## [MATERIAL FOR THE TASK]

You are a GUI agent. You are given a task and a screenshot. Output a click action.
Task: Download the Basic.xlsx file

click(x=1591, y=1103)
==
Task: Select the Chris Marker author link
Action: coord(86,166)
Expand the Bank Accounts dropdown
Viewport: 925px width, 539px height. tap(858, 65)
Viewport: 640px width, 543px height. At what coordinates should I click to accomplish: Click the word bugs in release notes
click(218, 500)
---
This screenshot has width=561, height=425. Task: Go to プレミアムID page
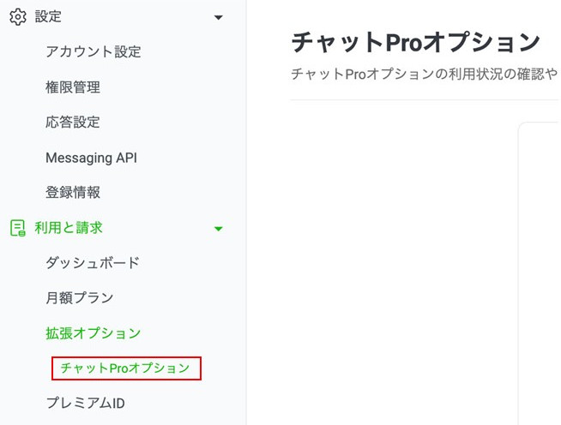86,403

## [DIRECTIONS]
Turn the records from the line containing "Expand the Bank Accounts dropdown" up to and including the line containing "click(218, 500)" into a JSON list of strings, with one string per line and blank lines omitted.

## [EXERCISE RESULT]
[
  "Expand the Bank Accounts dropdown",
  "Viewport: 925px width, 539px height. tap(858, 65)",
  "Viewport: 640px width, 543px height. At what coordinates should I click to accomplish: Click the word bugs in release notes",
  "click(218, 500)"
]